Deploy, fine-tune, evaluate, and compress Qwen2.5-Coder models (0.5B to 32B) using Model Gallery—optimized for code generation, completion, and repair across 92 programming languages.
Qwen2.5-Coder capabilities
Qwen2.5-Coder is Alibaba Cloud's coding model series with six sizes (0.5B, 1.5B, 3B, 7B, 14B, 32B). It supports up to 128K tokens context length and 92 programming languages. Qwen2.5-Coder-Instruct is the instruction-tuned version with improved task performance.
-
Multilingual coding support
Supports over 40 programming languages including niche ones, validated on McEval benchmark.
-
Code reasoning
Strong reasoning ability on CRUXEval benchmark. Code reasoning improvements enhance complex instruction execution.
-
Mathematical ability
Excels at both math and code tasks, demonstrating solid scientific and technical competence.
-
Core capabilities
Retains Qwen2.5's general capabilities, confirming broad applicability and stability.
Prerequisites
-
Available regions: China (Beijing), China (Shanghai), China (Shenzhen), China (Hangzhou), China (Ulanqab), and Singapore.
-
GPU resource requirements:
Model size
Resource requirements
Qwen2.5-Coder-0.5B/1.5B
-
Training: GPUs with ≥16 GB VRAM (T4, P100, or V100)
-
Deployment: Minimum single P4; recommended single GU30, A10, V100, or T4
Qwen2.5-Coder-3B/7B
-
Training: GPUs with ≥24 GB VRAM (A10 or T4)
-
Deployment: Minimum single P100, T4, or V100 (gn6v); recommended single GU30 or A10
Qwen2.5-Coder-14B
-
Training: GPUs with ≥32 GB VRAM (V100)
-
Deployment: Minimum single L20, single GU60, or dual GU30; recommended dual GU60 or dual L20
Qwen2.5-Coder-32B
-
Training: GPUs with ≥80 GB VRAM (A800 or H800)
-
Deployment: Minimum two GU60, two L20, or four A10; recommended four GU60, four L20, or eight V100-32G
-
Deploy, train, evaluate, and compress models
Deploy and invoke the model
-
Go to Model Gallery.
-
Log on to the PAI console.
-
In the top-left corner, select your region.
-
In the left-side navigation pane, click Workspaces, then click your workspace name.
-
In the left-side navigation pane, click Getting Started > Model Gallery.
-
-
Click the Qwen2.5-Coder-32B-Instruct model card to open the model details page.
-
Click Deploy in the upper-right corner. Configure deployment method, inference service name, and resource settings. Set vLLM accelerated deployment as the deployment method.
-
Use the inference service.
After deployment completes, use the inference method shown on the model details page to call the model service.

Fine-tune the model
Model Gallery includes built-in supervised fine-tuning (SFT) and direct preference optimization (DPO) algorithms for Qwen2.5-Coder-32B-Instruct.

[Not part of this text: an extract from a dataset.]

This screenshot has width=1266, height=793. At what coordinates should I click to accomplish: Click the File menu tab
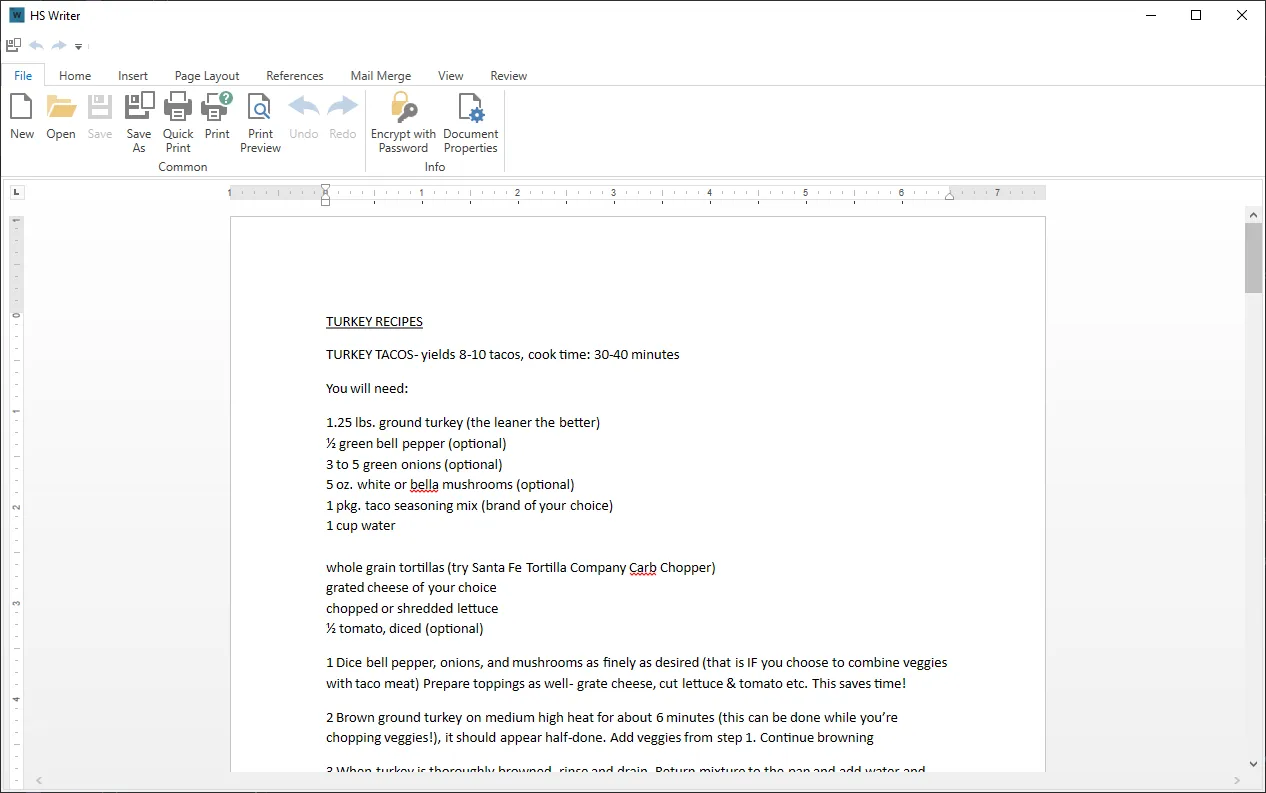(x=22, y=75)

SFT supervised fine-tuning
SFT training accepts JSON-formatted input. Each sample contains an instruction and an output, represented by "instruction" and "output" fields. Example:
[
{
"instruction": "Create a function to calculate the sum of a sequence of integers.",
"output": "# Python code\ndef sum_sequence(sequence):\n sum = 0\n for num in sequence:\n sum += num\n return sum"
},
{
"instruction": "Generate a Python code for crawling a website for a specific type of data.",
"output": "import requests\nimport re\n\ndef crawl_website_for_phone_numbers(website):\n response = requests.get(website)\n phone_numbers = re.findall('\\d{3}-\\d{3}-\\d{4}', response.text)\n return phone_numbers\n \nif __name__ == '__main__':\n print(crawl_website_for_phone_numbers('www.example.com'))"
}
]
DPO direct preference optimization
DPO training accepts JSON-formatted input. Each sample contains a prompt, preferred response, and rejected response, represented by "prompt", "chosen", and "rejected" fields. Example:
[
{
"prompt": "Create a function to calculate the sum of a sequence of integers.",
"chosen": "# Python code\ndef sum_sequence(sequence):\n sum = 0\n for num in sequence:\n sum += num\n return sum",
"rejected": "[x*x for x in [1, 2, 3, 5, 8, 13]]"
},
{
"prompt": "Generate a Python code for crawling a website for a specific type of data.",
"chosen": "import requests\nimport re\n\ndef crawl_website_for_phone_numbers(website):\n response = requests.get(website)\n phone_numbers = re.findall('\\d{3}-\\d{3}-\\d{4}', response.text)\n return phone_numbers\n \nif __name__ == '__main__':\n print(crawl_website_for_phone_numbers('www.example.com'))",
"rejected": "def remove_duplicates(string): \n result = \"\" \n prev = '' \n\n for char in string:\n if char != prev: \n result += char\n prev = char\n return result\n\nresult = remove_duplicates(\"AAABBCCCD\")\nprint(result)"
}
]
-
Click the Qwen2.5-Coder-32B-Instruct model card to open the model details page.
-
Click Train in the upper-right corner. Configure the following:
-
Dataset: Upload to OSS bucket, select from NAS or CPFS, or use PAI public datasets for testing.
-
Compute resources: Requires GPUs with ≥80 GB VRAM. Ensure sufficient resource quota. For other model sizes, see Prerequisites.
-
Hyperparameters: See supported hyperparameters below. Adjust based on your dataset and resources, or use defaults.
Hyperparameter
Type
Default value
Required
Description
training_strategy
string
sft
Yes
Training algorithm. Valid values: sft, dpo.
learning_rate
float
5e-5
Yes
Learning rate. Controls weight adjustments during training.
num_train_epochs
int
1
Yes
Number of iterations over the training dataset.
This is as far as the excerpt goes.